6 August 2011

The first cuckoo?

It would be hard for me to get by without Radio 4. Apart from real ale, it was the only good reason for not emigrating. Now that it’s easy to listen to Radio 4 almost anywhere in the world, the beer is the one thing worth staying in England for.
Obviously, it isn’t perfect. The Archers, about three-quarters of the ‘comedies’, Any Questions, Paul Gambiccini . . .
But such horrors are outnumbered by its riches; In Our Time, Document, Ed Reardon’s Week, FOOC, The Long View . . . Not to mention Charlotte Green.
It is rare that Today can be counted among the riches.
But this morning I heard a couple of items about the Eurozone crisis that had me swooning with joyful amazement. Firstly there was Steve Evans, the Berlin correspondent, commenting on German disillusionment with the Euro. Such expressions as ‘increasing disenchantment’ and ‘hardening of attitudes’ passed his lips.
That however, was only a taster, an hors d’oeuvre.
The main course, replete with the Delius moment, came when Jim Naughtie was compelled by some sadistic BBC editor to interview a French politician who was advocating the break-up of the Eurozone.
Poor Naughtie. It was a certainly a cruel and unusual punishment. He was in a dreadful fix. His normal tone for speaking to somebody who says anything the merest hint EUsceptic has a ‘this fellow belongs in a funny farm’ sort of ring to it. This morning he sounded rather like the master of ceremonies at a wake that had turned inexplicably sour.

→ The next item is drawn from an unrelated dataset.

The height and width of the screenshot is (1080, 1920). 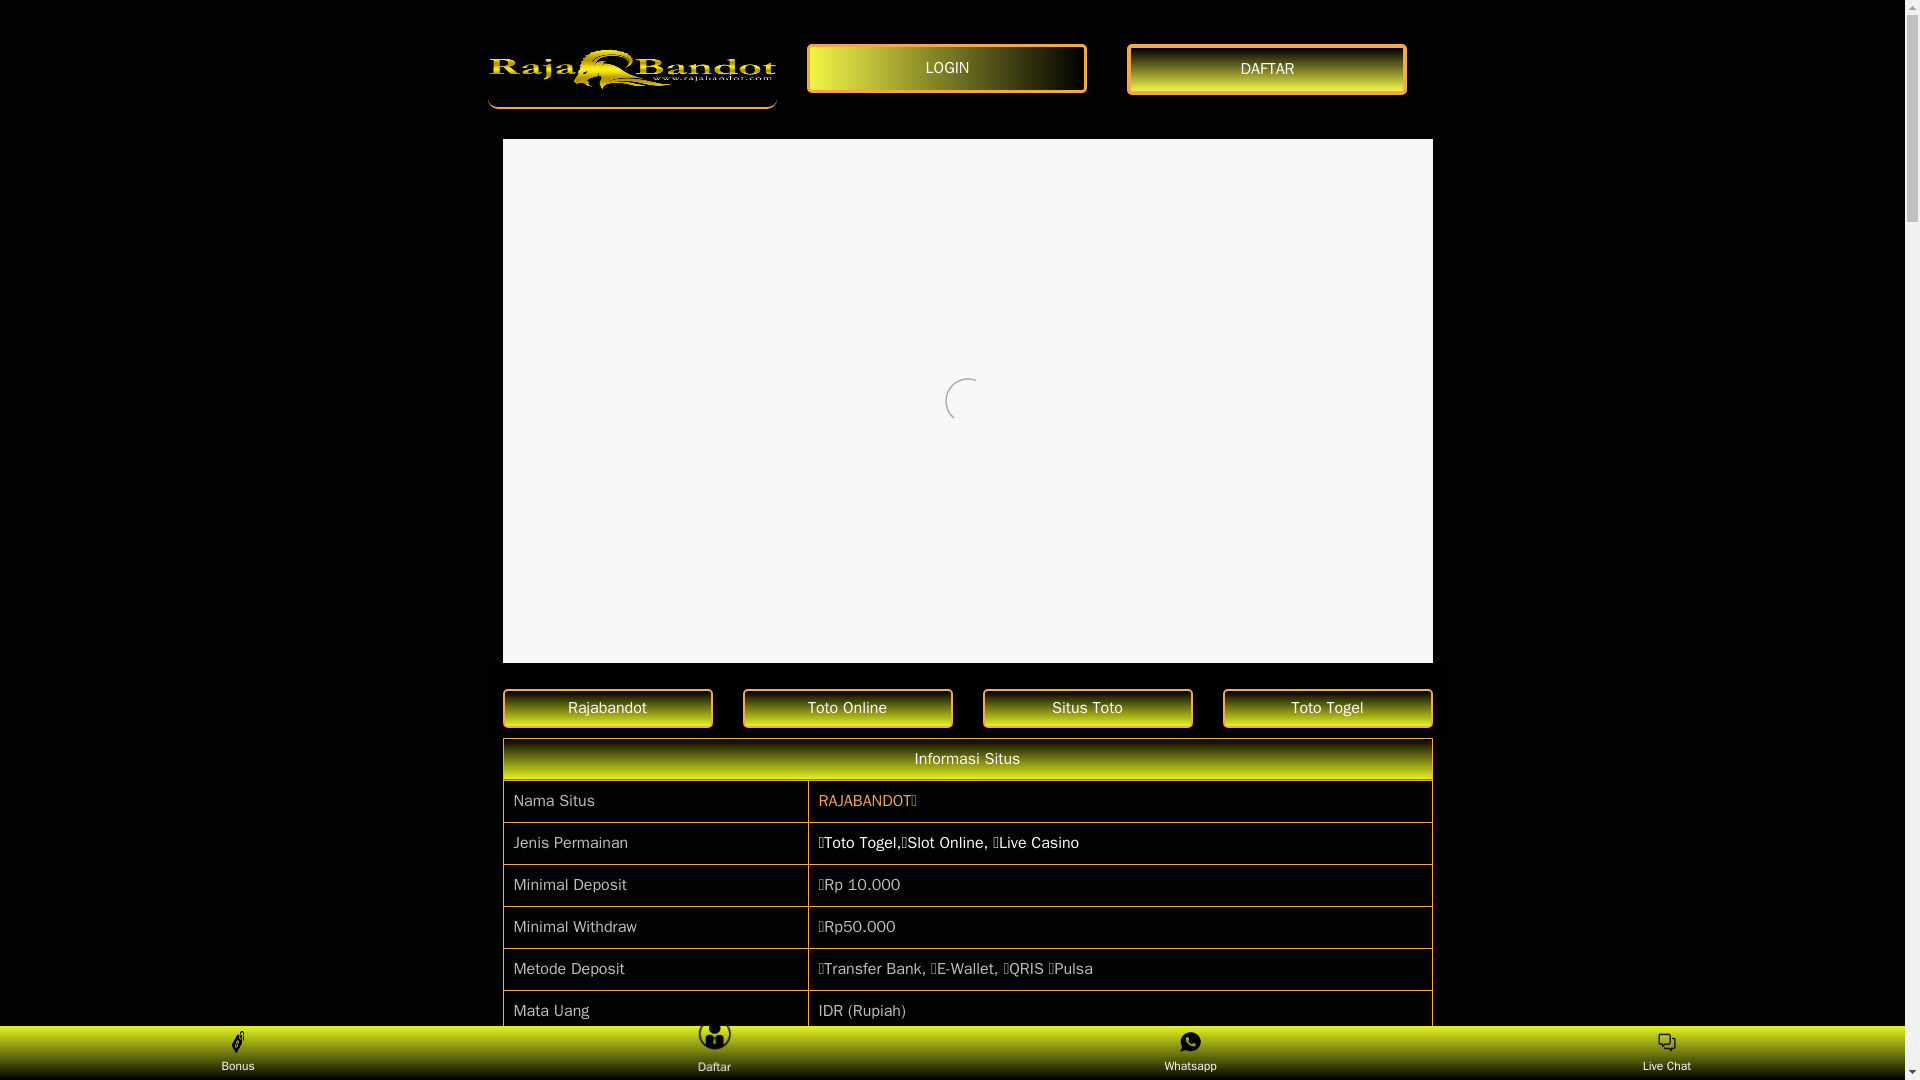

I had never previously heard of Jacques Myard, the man he was interviewing. It seems he is a member of the National Assembly, and a senior member of the UMP, Sarkozy’s party. He was one of the chief advocates of the recent French ban on wearing the burqa in public. So he is clearly a man of some influence in France.
Throughout his interview he used the standard EU advocate’s sleight of saying ‘Europe’ whenever he referred to the EU. So much, so shameless, so EU-fanatic; obviously Naughtie let him get away with it. But that only helped to emphasise just how shocking it was to hear an unashamed champion of that miserable construct speaking truth about the Euro in public.
Myard has come to the view that the Eurozone should be broken up.  Among other things, he said that: ‘the Euro was created as a political aim, people in here (that is, France) have rather supported this Euro which has been presented as Europe itself. But we know that it doesn’t work you know . . .’ He went on: ‘people today have not realised, even in the political classes, that the Euro is going to shatter Europe, is going to put Europe into danger . . . (that is) . . . a feeling which will grow in the coming days, in the coming weeks, ahead of us . . .’
There is nothing especially perceptive about Myard’s observations. On the contrary, they are blindingly obvious to any thinking person. What is new is to hear such truths spoken by an unashamed member of the EU’s political elite.
As the poet didn’t quite put it: ‘Bliss was it in that dawn to be alive, but to hear Naughtie’s tragic tones was very heaven!’